*REQUIREMENTS:*
In the court opinion excerpt below, how soon must the juvenile court hold Lemon's transfer hearing?

*SELECTED EXCERPT:*

* START *

Lemon's judgment is conditionally reversed, and the case is remanded for the juvenile court to hold a transfer hearing within 90 days from the filing of the remittitur. If, following that hearing, Lemon is found suitable for criminal court, the judgment shall be reinstated. If not, the juvenile court shall enter an appropriate disposition.
FLIER, J. I CONCUR:
RUBIN, Acting P. J. GRIMES, J., Concurring and Dissenting.
I concur with parts 2 through 9 of the majority opinion's discussion, which remain unchanged from our original unpublished opinion filed October 28, 2016. However, because I conclude that Proposition 57 does not apply retroactively and that both judgments of conviction should again be affirmed, I respectively dissent from part 1 of the majority opinion's discussion and the disposition.
The Public Safety and Rehabilitation Act of 2016.

* END *

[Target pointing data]
* START *

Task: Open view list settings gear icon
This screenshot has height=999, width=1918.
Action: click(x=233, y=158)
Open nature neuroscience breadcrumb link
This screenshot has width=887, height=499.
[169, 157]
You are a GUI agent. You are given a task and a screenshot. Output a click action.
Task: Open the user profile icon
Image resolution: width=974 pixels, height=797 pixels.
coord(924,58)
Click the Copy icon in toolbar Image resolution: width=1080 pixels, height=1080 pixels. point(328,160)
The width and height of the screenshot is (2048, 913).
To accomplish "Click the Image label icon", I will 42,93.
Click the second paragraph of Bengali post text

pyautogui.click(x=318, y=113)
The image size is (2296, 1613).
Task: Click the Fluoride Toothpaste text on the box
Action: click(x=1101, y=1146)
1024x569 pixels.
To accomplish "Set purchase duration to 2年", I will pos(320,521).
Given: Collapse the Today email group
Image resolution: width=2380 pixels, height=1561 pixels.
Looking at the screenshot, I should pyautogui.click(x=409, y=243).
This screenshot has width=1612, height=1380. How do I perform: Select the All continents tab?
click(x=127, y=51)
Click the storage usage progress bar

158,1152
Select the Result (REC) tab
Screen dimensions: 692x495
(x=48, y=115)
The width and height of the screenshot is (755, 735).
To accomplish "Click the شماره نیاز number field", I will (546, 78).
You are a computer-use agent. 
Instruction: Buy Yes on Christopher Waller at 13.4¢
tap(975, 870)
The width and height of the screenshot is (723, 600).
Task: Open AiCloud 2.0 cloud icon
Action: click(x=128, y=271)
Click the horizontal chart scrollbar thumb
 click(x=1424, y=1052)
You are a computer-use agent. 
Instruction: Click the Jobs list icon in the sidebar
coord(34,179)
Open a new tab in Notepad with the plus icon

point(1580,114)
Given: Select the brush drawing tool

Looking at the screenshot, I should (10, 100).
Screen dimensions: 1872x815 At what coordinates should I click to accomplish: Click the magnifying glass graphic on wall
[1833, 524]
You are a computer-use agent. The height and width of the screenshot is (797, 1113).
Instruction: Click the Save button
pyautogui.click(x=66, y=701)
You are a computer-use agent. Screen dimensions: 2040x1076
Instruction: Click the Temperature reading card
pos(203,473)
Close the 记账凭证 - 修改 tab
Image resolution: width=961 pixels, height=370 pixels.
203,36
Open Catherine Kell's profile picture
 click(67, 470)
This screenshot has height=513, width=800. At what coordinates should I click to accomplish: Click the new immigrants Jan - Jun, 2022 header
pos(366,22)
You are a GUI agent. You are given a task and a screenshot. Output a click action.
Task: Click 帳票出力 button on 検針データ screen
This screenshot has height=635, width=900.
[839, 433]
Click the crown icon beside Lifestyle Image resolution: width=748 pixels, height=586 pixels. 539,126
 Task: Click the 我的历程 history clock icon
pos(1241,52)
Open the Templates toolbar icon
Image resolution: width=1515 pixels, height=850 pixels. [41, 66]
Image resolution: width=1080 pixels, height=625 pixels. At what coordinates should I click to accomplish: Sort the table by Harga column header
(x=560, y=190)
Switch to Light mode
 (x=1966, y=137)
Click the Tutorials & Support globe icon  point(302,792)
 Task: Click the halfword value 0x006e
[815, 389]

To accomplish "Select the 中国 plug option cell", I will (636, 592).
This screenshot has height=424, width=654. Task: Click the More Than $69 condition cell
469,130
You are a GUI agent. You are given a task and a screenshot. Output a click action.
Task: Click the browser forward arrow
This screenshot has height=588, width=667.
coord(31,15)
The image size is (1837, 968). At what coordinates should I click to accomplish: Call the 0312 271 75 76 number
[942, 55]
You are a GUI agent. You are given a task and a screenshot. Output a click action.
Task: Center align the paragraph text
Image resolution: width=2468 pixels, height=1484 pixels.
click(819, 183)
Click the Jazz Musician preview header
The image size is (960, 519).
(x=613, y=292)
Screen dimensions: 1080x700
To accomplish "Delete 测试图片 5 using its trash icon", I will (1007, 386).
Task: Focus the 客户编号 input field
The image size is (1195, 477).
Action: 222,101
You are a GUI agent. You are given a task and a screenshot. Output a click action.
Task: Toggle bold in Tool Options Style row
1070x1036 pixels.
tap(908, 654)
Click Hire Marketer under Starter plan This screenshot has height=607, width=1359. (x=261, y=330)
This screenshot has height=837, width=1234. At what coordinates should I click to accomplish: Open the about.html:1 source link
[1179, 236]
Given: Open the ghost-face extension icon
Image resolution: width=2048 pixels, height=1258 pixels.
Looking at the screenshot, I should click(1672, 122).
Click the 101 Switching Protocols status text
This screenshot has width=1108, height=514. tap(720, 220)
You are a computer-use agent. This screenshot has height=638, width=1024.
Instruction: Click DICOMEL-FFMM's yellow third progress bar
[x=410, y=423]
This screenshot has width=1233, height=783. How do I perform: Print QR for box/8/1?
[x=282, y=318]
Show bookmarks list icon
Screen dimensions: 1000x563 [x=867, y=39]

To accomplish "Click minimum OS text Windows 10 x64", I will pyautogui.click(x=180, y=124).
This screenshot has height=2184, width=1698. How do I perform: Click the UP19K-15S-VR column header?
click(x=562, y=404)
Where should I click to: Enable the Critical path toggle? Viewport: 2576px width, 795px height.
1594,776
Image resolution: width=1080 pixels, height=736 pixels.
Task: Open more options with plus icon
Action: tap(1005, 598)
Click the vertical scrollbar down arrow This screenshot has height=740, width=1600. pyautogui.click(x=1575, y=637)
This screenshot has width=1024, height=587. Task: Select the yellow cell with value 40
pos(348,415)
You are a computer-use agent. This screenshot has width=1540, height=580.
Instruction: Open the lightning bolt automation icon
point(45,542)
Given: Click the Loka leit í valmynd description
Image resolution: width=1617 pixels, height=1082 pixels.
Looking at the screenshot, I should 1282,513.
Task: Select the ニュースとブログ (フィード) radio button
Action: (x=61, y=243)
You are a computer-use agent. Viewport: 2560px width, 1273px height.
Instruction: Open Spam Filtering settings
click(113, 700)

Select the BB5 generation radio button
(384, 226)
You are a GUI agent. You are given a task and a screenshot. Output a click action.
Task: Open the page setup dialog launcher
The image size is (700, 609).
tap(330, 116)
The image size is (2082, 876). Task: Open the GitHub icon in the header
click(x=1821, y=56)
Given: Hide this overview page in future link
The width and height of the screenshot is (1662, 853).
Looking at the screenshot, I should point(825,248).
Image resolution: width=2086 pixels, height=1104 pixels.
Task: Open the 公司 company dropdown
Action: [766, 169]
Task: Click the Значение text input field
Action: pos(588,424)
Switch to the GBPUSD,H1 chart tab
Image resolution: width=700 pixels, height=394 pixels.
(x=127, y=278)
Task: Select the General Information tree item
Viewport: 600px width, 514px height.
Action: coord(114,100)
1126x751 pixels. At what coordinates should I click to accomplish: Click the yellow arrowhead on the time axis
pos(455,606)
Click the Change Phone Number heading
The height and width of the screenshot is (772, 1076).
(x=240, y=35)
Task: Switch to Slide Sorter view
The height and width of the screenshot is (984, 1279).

* END *

*FINAL RESULT:*
Within 90 days from the filing of the remittitur.